Provided passage >>
Tuesday, January 23, 2007

Bated Breath

Some moments in life need to be held at a distance because they hold so much of one's expectations, hopes, future, that to even mention them aloud is to risk them flitting away; to give them words is to imbue them with "life" and "reality", and thus, mark them with the power to break one's will, determination, steadfastness.
So, here I remain in a muted bubble, trying to ignore a dancing elephant, waiting to breathe deeply once more.

"Be still and know that I am God."
Psalm 46:10

Promise

"God will never leave you nor forsake you; He keeps his promises..."

Today was a rather uneventful day. I went to a store management meeting from 7am to 9am, but the rest of the day was mine to spend as I saw fit.
I was compelled to turn on the TV, although, I would rather have quiet in the morning. Wouldn't you know, but CBN (Christian Broadcasting Network) was on, and setting a challenge to raise $250,000 for 2007, and if that challenge was met, a third party would see fit to match that dollar amount. I was convicted to give because I have no real church to give to regularly, and I have a special love for missions and ministry abroad. Plus, the testimonials of people were a great reminder of how I need to place my trust in God and not myself or my job. Specifically, one couple who trusted in God to give to His work despite financial hardships, and before even giving any money to CBN, God blessed them the very next day with more business than they could handle. Of course, they were convicted to give even more out of their increase.

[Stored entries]

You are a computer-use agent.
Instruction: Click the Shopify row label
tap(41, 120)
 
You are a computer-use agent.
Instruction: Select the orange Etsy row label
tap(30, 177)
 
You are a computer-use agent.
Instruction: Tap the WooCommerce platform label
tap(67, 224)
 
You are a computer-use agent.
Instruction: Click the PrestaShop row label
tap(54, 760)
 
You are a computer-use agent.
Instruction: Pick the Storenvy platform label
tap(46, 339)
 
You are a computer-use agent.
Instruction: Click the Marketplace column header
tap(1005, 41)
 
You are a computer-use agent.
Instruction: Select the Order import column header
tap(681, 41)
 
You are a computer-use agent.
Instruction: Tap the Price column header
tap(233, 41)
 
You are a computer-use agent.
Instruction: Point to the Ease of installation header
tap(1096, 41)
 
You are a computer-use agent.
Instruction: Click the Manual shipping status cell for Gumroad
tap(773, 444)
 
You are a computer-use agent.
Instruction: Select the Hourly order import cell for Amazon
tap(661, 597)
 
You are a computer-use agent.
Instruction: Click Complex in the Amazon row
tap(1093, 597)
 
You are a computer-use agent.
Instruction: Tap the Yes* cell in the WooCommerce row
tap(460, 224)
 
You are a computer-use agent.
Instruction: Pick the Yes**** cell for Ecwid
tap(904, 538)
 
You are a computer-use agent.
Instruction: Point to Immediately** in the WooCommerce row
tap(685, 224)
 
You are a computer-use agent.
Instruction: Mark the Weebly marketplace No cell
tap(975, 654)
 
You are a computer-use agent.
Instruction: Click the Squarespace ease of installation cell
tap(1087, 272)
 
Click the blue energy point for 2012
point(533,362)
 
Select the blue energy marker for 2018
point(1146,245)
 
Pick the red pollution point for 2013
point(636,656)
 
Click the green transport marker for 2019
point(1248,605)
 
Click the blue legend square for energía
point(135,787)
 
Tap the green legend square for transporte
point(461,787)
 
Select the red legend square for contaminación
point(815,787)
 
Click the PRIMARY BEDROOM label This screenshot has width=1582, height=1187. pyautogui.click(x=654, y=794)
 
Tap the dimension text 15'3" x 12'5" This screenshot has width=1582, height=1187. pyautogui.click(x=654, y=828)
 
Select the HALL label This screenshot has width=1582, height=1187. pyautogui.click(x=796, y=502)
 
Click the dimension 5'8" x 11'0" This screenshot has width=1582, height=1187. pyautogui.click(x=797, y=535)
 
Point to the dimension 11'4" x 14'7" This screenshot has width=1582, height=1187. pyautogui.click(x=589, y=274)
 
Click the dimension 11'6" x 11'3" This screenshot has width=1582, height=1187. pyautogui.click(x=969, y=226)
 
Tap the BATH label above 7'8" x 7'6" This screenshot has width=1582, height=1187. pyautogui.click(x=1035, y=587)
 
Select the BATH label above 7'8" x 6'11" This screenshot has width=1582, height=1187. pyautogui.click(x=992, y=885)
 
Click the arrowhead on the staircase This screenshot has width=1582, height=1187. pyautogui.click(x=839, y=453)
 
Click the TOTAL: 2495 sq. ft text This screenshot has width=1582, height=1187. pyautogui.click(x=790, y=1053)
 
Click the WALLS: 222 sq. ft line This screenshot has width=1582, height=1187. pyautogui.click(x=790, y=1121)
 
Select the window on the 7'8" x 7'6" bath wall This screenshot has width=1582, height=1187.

Given exercise 1 >> Can you rewrite the stored entries, from the start of the records up to and including the line with "tap(685, 224)", so that "WooCommerce" becomes "Magento" and nothing else changes?
Given exercise 2 >> What comes next in the blog post about the CBN fundraising challenge? Continue it from the point where it stops.

Response 1 >>
You are a computer-use agent.
Instruction: Click the Shopify row label
tap(41, 120)
 
You are a computer-use agent.
Instruction: Select the orange Etsy row label
tap(30, 177)
 
You are a computer-use agent.
Instruction: Tap the Magento platform label
tap(67, 224)
 
You are a computer-use agent.
Instruction: Click the PrestaShop row label
tap(54, 760)
 
You are a computer-use agent.
Instruction: Pick the Storenvy platform label
tap(46, 339)
 
You are a computer-use agent.
Instruction: Click the Marketplace column header
tap(1005, 41)
 
You are a computer-use agent.
Instruction: Select the Order import column header
tap(681, 41)
 
You are a computer-use agent.
Instruction: Tap the Price column header
tap(233, 41)
 
You are a computer-use agent.
Instruction: Point to the Ease of installation header
tap(1096, 41)
 
You are a computer-use agent.
Instruction: Click the Manual shipping status cell for Gumroad
tap(773, 444)
 
You are a computer-use agent.
Instruction: Select the Hourly order import cell for Amazon
tap(661, 597)
 
You are a computer-use agent.
Instruction: Click Complex in the Amazon row
tap(1093, 597)
 
You are a computer-use agent.
Instruction: Tap the Yes* cell in the Magento row
tap(460, 224)
 
You are a computer-use agent.
Instruction: Pick the Yes**** cell for Ecwid
tap(904, 538)
 
You are a computer-use agent.
Instruction: Point to Immediately** in the Magento row
tap(685, 224)

Response 2 >>
I say all these things, because I was first of all forced to be honest with myself, and reflect upon how much (or little) I have actually given to God's work. I realized that I do want to be a part of what God has and is doing all over the world, but I wasn't doing anything about it. I pledged a certain dollar amount per month, and have dedicated myself to pursuing a Godly purpose to my finances.
Interestingly, while Mark and I were chitchatting about finances and housing, the broker for the house that we wanted in Chesterfield called us back this evening and told us that the offer that they had previously accepted last week (on my birthday) has fallen through, and have given Mark and I a chance to bid on the house once more. We asked her to give us 24 hours, because Mark needs to drive out to Indiana and look at the house first thing tomorrow (Wednesday) morning, and hopefully offer for it in the afternoon.
Moral of the story: God is always faithful, and will always keep his promise to us, regardless of our faithlessness. But, it's so encouraging to see how He works to gently remind us (me) that all happens within His timing. We thought that we would have a house for my birthday; God decided that maybe we need to wait a week (or longer, if our offer is rejected again). I had no trust or faith that the broker would ever call us back, even though I dreamed and prayed and hoped for the house. I should have known, though, that God would always have something "better" for us. I can't wait to see how the next few months will work out. I can only connect the dots backward, not forward. :)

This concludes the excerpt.